Extract every line of the material below and reproduce it verbatim, changing nothing.

**Data records:**
------------------------------------------------

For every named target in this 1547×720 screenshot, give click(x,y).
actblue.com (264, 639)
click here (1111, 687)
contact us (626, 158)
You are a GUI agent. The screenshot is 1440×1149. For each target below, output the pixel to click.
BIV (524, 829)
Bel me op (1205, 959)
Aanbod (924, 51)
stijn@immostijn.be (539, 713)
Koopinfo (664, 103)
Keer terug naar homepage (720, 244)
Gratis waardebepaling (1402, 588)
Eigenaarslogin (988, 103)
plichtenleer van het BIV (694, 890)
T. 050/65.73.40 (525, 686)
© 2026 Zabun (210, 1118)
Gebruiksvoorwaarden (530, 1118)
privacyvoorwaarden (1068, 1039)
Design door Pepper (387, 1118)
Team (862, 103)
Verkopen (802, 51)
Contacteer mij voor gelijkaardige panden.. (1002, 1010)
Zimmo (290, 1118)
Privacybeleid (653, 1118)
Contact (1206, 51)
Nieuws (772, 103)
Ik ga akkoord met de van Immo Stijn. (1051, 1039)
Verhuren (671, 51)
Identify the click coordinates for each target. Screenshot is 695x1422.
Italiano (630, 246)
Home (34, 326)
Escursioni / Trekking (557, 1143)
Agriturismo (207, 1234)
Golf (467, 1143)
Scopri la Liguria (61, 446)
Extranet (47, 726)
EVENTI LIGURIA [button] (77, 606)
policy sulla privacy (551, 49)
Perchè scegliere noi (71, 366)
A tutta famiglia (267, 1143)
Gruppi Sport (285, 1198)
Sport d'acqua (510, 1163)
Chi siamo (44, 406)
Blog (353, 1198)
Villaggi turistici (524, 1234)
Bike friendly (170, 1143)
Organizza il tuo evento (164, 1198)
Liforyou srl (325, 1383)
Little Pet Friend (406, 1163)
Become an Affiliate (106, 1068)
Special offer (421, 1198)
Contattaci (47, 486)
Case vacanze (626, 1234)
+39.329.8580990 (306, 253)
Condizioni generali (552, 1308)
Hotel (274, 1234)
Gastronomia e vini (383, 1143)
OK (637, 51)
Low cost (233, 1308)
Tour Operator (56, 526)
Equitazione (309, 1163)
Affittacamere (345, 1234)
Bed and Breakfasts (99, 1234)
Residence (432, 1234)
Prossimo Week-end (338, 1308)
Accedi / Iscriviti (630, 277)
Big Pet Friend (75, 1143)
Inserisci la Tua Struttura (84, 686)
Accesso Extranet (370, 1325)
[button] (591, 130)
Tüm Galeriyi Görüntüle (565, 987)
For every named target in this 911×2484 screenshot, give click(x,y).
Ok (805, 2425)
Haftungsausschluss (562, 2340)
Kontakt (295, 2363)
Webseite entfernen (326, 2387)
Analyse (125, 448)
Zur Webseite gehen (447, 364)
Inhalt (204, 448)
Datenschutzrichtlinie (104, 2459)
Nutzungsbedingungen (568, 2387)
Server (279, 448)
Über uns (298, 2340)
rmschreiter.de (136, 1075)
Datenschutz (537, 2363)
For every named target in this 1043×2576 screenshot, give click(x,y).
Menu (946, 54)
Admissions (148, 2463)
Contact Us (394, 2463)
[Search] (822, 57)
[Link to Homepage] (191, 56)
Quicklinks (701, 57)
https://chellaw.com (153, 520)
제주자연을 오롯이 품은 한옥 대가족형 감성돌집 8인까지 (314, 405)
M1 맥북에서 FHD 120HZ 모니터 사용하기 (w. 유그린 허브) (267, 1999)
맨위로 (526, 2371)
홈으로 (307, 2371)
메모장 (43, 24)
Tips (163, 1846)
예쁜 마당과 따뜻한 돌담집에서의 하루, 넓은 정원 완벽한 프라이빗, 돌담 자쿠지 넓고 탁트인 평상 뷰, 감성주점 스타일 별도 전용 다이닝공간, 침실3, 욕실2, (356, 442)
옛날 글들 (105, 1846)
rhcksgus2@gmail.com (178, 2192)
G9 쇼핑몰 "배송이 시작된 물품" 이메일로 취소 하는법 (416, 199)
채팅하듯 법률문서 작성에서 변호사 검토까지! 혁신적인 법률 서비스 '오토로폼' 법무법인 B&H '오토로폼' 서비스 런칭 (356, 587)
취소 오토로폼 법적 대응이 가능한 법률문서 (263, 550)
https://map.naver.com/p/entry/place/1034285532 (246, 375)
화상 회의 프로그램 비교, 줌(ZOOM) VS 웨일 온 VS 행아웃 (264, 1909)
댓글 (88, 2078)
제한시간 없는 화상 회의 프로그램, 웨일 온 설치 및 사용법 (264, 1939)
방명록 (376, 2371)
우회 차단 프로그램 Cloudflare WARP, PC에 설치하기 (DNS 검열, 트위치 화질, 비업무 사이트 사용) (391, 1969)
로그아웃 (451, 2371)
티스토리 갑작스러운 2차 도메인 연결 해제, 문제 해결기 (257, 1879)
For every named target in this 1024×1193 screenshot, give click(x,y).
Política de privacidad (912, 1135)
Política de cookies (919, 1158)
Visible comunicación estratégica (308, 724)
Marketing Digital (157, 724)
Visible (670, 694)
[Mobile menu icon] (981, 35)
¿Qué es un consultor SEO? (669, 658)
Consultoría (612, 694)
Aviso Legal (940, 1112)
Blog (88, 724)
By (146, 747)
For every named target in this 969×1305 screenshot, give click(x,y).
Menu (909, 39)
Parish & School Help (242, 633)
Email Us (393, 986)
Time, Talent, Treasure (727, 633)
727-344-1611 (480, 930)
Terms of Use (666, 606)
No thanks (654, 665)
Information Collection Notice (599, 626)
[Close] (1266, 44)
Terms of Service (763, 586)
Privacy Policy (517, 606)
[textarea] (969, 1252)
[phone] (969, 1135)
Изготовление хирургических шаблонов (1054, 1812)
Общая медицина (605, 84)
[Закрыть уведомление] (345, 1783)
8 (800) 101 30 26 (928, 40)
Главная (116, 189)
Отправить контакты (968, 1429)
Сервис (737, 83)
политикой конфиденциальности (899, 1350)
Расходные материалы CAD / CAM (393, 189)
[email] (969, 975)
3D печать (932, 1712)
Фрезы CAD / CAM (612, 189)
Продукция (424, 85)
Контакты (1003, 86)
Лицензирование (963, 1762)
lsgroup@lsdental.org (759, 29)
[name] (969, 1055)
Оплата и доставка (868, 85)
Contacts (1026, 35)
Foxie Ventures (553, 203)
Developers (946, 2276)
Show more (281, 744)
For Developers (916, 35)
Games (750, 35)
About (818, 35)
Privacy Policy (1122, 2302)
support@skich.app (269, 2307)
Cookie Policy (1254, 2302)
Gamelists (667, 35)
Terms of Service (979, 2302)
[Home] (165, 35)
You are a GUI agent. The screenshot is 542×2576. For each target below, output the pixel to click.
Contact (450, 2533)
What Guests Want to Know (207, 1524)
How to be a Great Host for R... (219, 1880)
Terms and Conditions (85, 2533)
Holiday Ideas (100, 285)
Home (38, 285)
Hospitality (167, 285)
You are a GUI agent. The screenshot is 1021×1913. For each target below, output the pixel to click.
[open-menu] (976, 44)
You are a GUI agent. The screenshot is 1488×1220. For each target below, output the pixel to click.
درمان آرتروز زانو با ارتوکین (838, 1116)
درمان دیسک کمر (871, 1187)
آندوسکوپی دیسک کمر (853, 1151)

------------------------------------------------

**SOLUTION TO THIS PROBLEM:**
For every named target in this 1547×720 screenshot, give click(x,y).
actblue.com (264, 639)
click here (1111, 687)
contact us (626, 158)
You are a GUI agent. The screenshot is 1440×1149. For each target below, output the pixel to click.
BIV (524, 829)
Bel me op (1205, 959)
Aanbod (924, 51)
stijn@immostijn.be (539, 713)
Koopinfo (664, 103)
Keer terug naar homepage (720, 244)
Gratis waardebepaling (1402, 588)
Eigenaarslogin (988, 103)
plichtenleer van het BIV (694, 890)
T. 050/65.73.40 (525, 686)
© 2026 Zabun (210, 1118)
Gebruiksvoorwaarden (530, 1118)
privacyvoorwaarden (1068, 1039)
Design door Pepper (387, 1118)
Team (862, 103)
Verkopen (802, 51)
Contacteer mij voor gelijkaardige panden.. (1002, 1010)
Zimmo (290, 1118)
Privacybeleid (653, 1118)
Contact (1206, 51)
Nieuws (772, 103)
Ik ga akkoord met de van Immo Stijn. (1051, 1039)
Verhuren (671, 51)
Identify the click coordinates for each target. Screenshot is 695x1422.
Italiano (630, 246)
Home (34, 326)
Escursioni / Trekking (557, 1143)
Agriturismo (207, 1234)
Golf (467, 1143)
Scopri la Liguria (61, 446)
Extranet (47, 726)
EVENTI LIGURIA [button] (77, 606)
policy sulla privacy (551, 49)
Perchè scegliere noi (71, 366)
A tutta famiglia (267, 1143)
Gruppi Sport (285, 1198)
Sport d'acqua (510, 1163)
Chi siamo (44, 406)
Blog (353, 1198)
Villaggi turistici (524, 1234)
Bike friendly (170, 1143)
Organizza il tuo evento (164, 1198)
Liforyou srl (325, 1383)
Little Pet Friend (406, 1163)
Become an Affiliate (106, 1068)
Special offer (421, 1198)
Contattaci (47, 486)
Case vacanze (626, 1234)
+39.329.8580990 (306, 253)
Condizioni generali (552, 1308)
Hotel (274, 1234)
Gastronomia e vini (383, 1143)
OK (637, 51)
Low cost (233, 1308)
Tour Operator (56, 526)
Equitazione (309, 1163)
Affittacamere (345, 1234)
Bed and Breakfasts (99, 1234)
Residence (432, 1234)
Prossimo Week-end (338, 1308)
Accedi / Iscriviti (630, 277)
Big Pet Friend (75, 1143)
Inserisci la Tua Struttura (84, 686)
Accesso Extranet (370, 1325)
[button] (591, 130)
Tüm Galeriyi Görüntüle (565, 987)
For every named target in this 911×2484 screenshot, give click(x,y).
Ok (805, 2425)
Haftungsausschluss (562, 2340)
Kontakt (295, 2363)
Webseite entfernen (326, 2387)
Analyse (125, 448)
Zur Webseite gehen (447, 364)
Inhalt (204, 448)
Datenschutzrichtlinie (104, 2459)
Nutzungsbedingungen (568, 2387)
Server (279, 448)
Über uns (298, 2340)
rmschreiter.de (136, 1075)
Datenschutz (537, 2363)
For every named target in this 1043×2576 screenshot, give click(x,y).
Menu (946, 54)
Admissions (148, 2463)
Contact Us (394, 2463)
[Search] (822, 57)
[Link to Homepage] (191, 56)
Quicklinks (701, 57)
https://chellaw.com (153, 520)
제주자연을 오롯이 품은 한옥 대가족형 감성돌집 8인까지 (314, 405)
M1 맥북에서 FHD 120HZ 모니터 사용하기 (w. 유그린 허브) (267, 1999)
맨위로 (526, 2371)
홈으로 (307, 2371)
메모장 (43, 24)
Tips (163, 1846)
예쁜 마당과 따뜻한 돌담집에서의 하루, 넓은 정원 완벽한 프라이빗, 돌담 자쿠지 넓고 탁트인 평상 뷰, 감성주점 스타일 별도 전용 다이닝공간, 침실3, 욕실2, (356, 442)
옛날 글들 (105, 1846)
rhcksgus2@gmail.com (178, 2192)
G9 쇼핑몰 "배송이 시작된 물품" 이메일로 취소 하는법 (416, 199)
채팅하듯 법률문서 작성에서 변호사 검토까지! 혁신적인 법률 서비스 '오토로폼' 법무법인 B&H '오토로폼' 서비스 런칭 (356, 587)
취소 오토로폼 법적 대응이 가능한 법률문서 (263, 550)
https://map.naver.com/p/entry/place/1034285532 (246, 375)
화상 회의 프로그램 비교, 줌(ZOOM) VS 웨일 온 VS 행아웃 (264, 1909)
댓글 (88, 2078)
제한시간 없는 화상 회의 프로그램, 웨일 온 설치 및 사용법 (264, 1939)
방명록 (376, 2371)
우회 차단 프로그램 Cloudflare WARP, PC에 설치하기 (DNS 검열, 트위치 화질, 비업무 사이트 사용) (391, 1969)
로그아웃 (451, 2371)
티스토리 갑작스러운 2차 도메인 연결 해제, 문제 해결기 (257, 1879)
For every named target in this 1024×1193 screenshot, give click(x,y).
Política de privacidad (912, 1135)
Política de cookies (919, 1158)
Visible comunicación estratégica (308, 724)
Marketing Digital (157, 724)
Visible (670, 694)
[Mobile menu icon] (981, 35)
¿Qué es un consultor SEO? (669, 658)
Consultoría (612, 694)
Aviso Legal (940, 1112)
Blog (88, 724)
By (146, 747)
For every named target in this 969×1305 screenshot, give click(x,y).
Menu (909, 39)
Parish & School Help (242, 633)
Email Us (393, 986)
Time, Talent, Treasure (727, 633)
727-344-1611 (480, 930)
Terms of Use (666, 606)
No thanks (654, 665)
Information Collection Notice (599, 626)
[Close] (1266, 44)
Terms of Service (763, 586)
Privacy Policy (517, 606)
[textarea] (969, 1252)
[phone] (969, 1135)
Изготовление хирургических шаблонов (1054, 1812)
Общая медицина (605, 84)
[Закрыть уведомление] (345, 1783)
8 (800) 101 30 26 (928, 40)
Главная (116, 189)
Отправить контакты (968, 1429)
Сервис (737, 83)
политикой конфиденциальности (899, 1350)
Расходные материалы CAD / CAM (393, 189)
[email] (969, 975)
3D печать (932, 1712)
Фрезы CAD / CAM (612, 189)
Продукция (424, 85)
Контакты (1003, 86)
Лицензирование (963, 1762)
lsgroup@lsdental.org (759, 29)
[name] (969, 1055)
Оплата и доставка (868, 85)
Contacts (1026, 35)
Foxie Ventures (553, 203)
Developers (946, 2276)
Show more (281, 744)
For Developers (916, 35)
Games (750, 35)
About (818, 35)
Privacy Policy (1122, 2302)
support@skich.app (269, 2307)
Cookie Policy (1254, 2302)
Gamelists (667, 35)
Terms of Service (979, 2302)
[Home] (165, 35)
You are a GUI agent. The screenshot is 542×2576. For each target below, output the pixel to click.
Contact (450, 2533)
What Guests Want to Know (207, 1524)
How to be a Great Host for R... (219, 1880)
Terms and Conditions (85, 2533)
Holiday Ideas (100, 285)
Home (38, 285)
Hospitality (167, 285)
You are a GUI agent. The screenshot is 1021×1913. For each target below, output the pixel to click.
[open-menu] (976, 44)
You are a GUI agent. The screenshot is 1488×1220. For each target below, output the pixel to click.
درمان آرتروز زانو با ارتوکین (838, 1116)
درمان دیسک کمر (871, 1187)
آندوسکوپی دیسک کمر (853, 1151)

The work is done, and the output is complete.